The available functions are set_iso_mode, set_iso_real and set_sv96. They should all work unless the port is broken. As you've noticed, set_iso_mode works with the same values that appear in the UI (edit: except numbers below 50 are treated as IDs in CHDK ISO list, so 0 is auto, 1 is base ISO etc).
set_iso_real and set_sv96 do the same thing under the hood (that is, set_iso_real eventually calls set_sv96), the main difference is set_iso_real takes ISO units while set_sv96 takes APEX96 units. Like other overrides, they must be used in the same script that does the shot, and they are applied on the first half press after the call, or immediately, if the camera is already in halfpress.
Note that most cameras do not allow overriding ISO much outside the standard Canon range. You should be able to use overrides to set values in smaller steps (like setting ISO 123) or in some cases where the camera would normally limit the ISO range or force auto-ISO, but you shouldn't expect it to work beyond the minimum or maximum values available in the Canon UI.

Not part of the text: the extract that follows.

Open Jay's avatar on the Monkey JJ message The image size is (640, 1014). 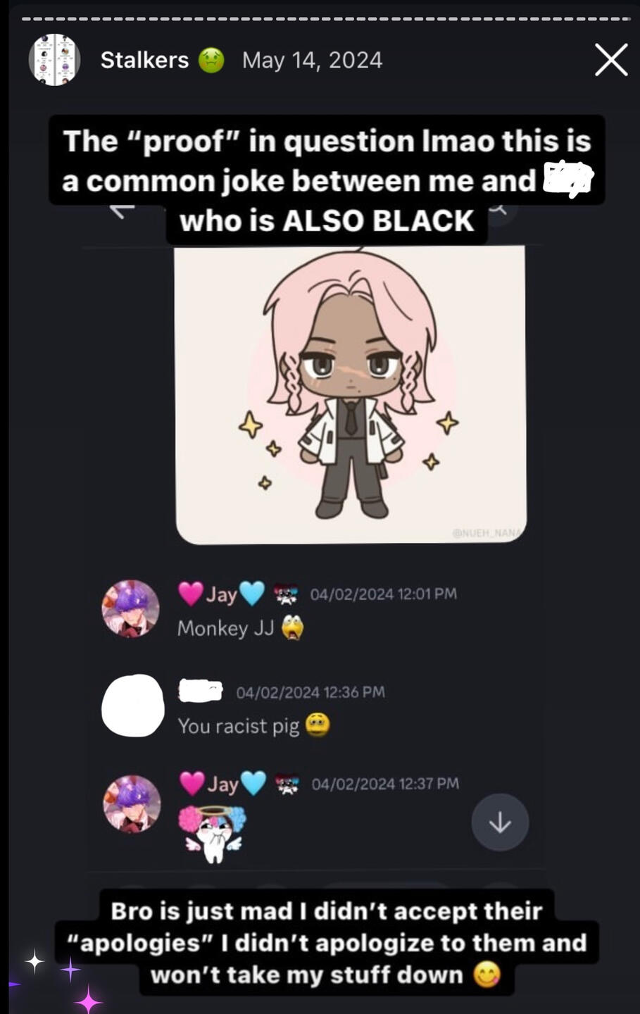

exif["MakerNote ISO"]: (None) Proprietary=Auto @ None
(I'm using the Python package "exifread" to read the EXIF tags; this seems to be the only tag in the file related to ISO.)
See
https://exiftool.org/forum/index.php?topic=2099.msg9213#msg9213and
https://www.exiv2.org/tags-canon.htmlHowever, the tag value is not necessarily a reliable indicator of what the camera actually did when you use CHDK overrides. You should evaluate the actual resulting image to determine if the override is working. The isoinc.lua script included in CHDK/SCRIPTS/TEST can be used to test ISO overrides. It takes a series of shots and measures the raw levels.

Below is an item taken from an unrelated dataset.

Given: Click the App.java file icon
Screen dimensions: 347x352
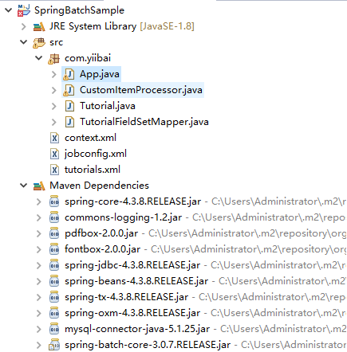Looking at the screenshot, I should coord(69,74).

CHDK ISO override works by putting the camera in auto-ISO mode and then setting the auto value, so you should expect to see that in the tags.
Also - is there a way to do a half-press and then "remoteshoot" from CHKPTP? Per your last post, the "remoteshoot" needs to be in the same luar line as the half-shoot. But I'm having trouble doing that. shoot() works OK in a script, but "remoteshoot" doesn't:
con 466> =set_focus(1000) shoot()
con 467> =set_focus(1000) remoteshoot
ERROR: :101: '=' expected near '<eof>'
user code: 1
remoteshoot is a chdkptp CLI command, not a CHDK Lua function. It runs its own set of complicated scripts on the camera (see lua/rlibs.lua in the chdkptp install). If you want to set exposure parameters, you should use the command line options like -sv=... to set ISO and -sd=... to set focus distance. See "help rs" for details.
If you need to do something not available through the standard command line options, you can use the -script to run your own script, but in that case your script must set everything.